Brieven

Formatie

Formatielessen van het kabinet-Den Uyl

Brieven

Valt er nog wat te leren van de formatie van een kabinet van bijna een halve eeuw geleden? Jan Schinkelshoek meent van wel (Verandering begint bij de top, 22/5). Met recht en reden, want toen resulteerde een langdurige en moeizame kabinetsformatie in een extraparlementair kabinet dat regeerde van 1973 tot 1977. Voor een vijfpartijenkabinet een uitzonderlijke prestatie, te meer daar de samenwerking van PvdA, ARP, KVP, PPR en D66 niet was dichtgetimmerd in een regeerakkoord. Of wellicht juist daardoor, meent Schinkelshoek.

Als direct betrokkene deel ik die mening. Hoe kon dat dan? Het korte antwoord is: door de mensen die in dat kabinet en daarbuiten politieke leiding gaven. Samen eruit komen bleef bij hen voorop staan, hoe scherp er ook werd gedebatteerd. Was er dan helemaal geen programmatische basis voor dat kabinet-Den Uyl? Toch wel. Niet met een regeerakkoord, maar in plaats daarvan een regeerformule. Die verwees naar zowel het program van de progressieven – ‘Keerpunt ’72’ geheten – als de ‘Schets van beleid’ waarmee de christen-democraten de verkiezingen waarin ingegaan, een en ander in het licht van de conclusies van de formateurs daarover. In feite betekende die kabinetsgrondslag dat de politieke meningsverschillen steeds eerst binnen het kabinet-Den Uyl moesten worden overbrugd en vervolgens in het parlement. Tot vlak voor de verkiezingen lukte dat, mede doordat op minister-president Den Uyl na de politieke leiders Tweede Kamerlid bleven. Gedoogverklaringen werden niet gegeven; dat verschijnsel dateert pas van het kabinet-Rutte I met steun van Wilders’ PVV. Extraparlementair was het kabinet-Den Uyl omdat de voorzitters van de vijf regeringsfracties aan hun partijgenoten die tot dat kabinet toetraden ‘groen licht’ hadden gegeven.

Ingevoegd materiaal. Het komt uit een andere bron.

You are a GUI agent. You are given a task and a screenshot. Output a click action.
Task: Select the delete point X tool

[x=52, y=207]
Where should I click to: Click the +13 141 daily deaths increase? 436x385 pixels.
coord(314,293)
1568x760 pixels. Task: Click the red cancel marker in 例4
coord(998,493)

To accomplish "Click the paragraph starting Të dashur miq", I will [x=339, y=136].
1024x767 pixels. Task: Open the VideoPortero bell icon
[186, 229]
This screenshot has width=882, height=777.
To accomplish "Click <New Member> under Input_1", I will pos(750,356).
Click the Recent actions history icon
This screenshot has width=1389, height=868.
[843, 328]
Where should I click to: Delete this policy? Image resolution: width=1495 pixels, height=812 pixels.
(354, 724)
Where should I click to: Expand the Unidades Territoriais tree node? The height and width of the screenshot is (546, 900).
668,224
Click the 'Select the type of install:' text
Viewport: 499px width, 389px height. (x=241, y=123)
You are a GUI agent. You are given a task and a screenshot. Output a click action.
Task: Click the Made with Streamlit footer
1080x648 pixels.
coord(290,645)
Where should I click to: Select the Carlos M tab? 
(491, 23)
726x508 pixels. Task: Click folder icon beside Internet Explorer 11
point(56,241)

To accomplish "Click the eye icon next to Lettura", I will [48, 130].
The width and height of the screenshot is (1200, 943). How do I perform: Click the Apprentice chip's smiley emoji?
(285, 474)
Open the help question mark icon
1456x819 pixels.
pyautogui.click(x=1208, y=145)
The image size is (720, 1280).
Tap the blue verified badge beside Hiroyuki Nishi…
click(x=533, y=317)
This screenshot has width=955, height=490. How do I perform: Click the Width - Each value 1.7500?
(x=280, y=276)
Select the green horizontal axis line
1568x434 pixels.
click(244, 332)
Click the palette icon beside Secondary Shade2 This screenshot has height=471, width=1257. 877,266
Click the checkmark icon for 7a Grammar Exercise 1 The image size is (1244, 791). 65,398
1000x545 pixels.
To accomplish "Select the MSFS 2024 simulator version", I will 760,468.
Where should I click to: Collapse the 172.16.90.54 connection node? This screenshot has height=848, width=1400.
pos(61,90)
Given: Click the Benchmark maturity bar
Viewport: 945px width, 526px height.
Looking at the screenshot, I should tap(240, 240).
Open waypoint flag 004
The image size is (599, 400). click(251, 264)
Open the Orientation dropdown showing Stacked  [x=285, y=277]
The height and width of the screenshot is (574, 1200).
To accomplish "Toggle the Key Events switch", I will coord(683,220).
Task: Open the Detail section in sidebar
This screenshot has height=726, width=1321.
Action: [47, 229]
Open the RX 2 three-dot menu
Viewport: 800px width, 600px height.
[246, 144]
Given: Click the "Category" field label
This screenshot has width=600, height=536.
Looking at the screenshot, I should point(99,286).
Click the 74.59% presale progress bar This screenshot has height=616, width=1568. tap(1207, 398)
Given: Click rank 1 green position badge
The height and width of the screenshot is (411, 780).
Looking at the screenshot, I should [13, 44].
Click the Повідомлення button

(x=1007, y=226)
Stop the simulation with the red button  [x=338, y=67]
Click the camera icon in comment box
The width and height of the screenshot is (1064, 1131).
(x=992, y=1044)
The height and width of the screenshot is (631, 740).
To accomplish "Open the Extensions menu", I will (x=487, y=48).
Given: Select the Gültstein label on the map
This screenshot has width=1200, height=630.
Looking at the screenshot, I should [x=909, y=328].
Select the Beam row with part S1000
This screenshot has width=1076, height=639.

Om in de moeizaam gestarte kabinetsformatie van 2021 verder te komen is het raadzaam naast politieke prioriteiten ook de tegenstellingen helder in beeld te brengen. Blijken die onoplosbaar, dan blijft er de optie van een extraparlementair kabinet waarbij naast een ploeg van mensen die er samen uit willen komen ook conclusies van gezaghebbende formateurs kunnen helpen.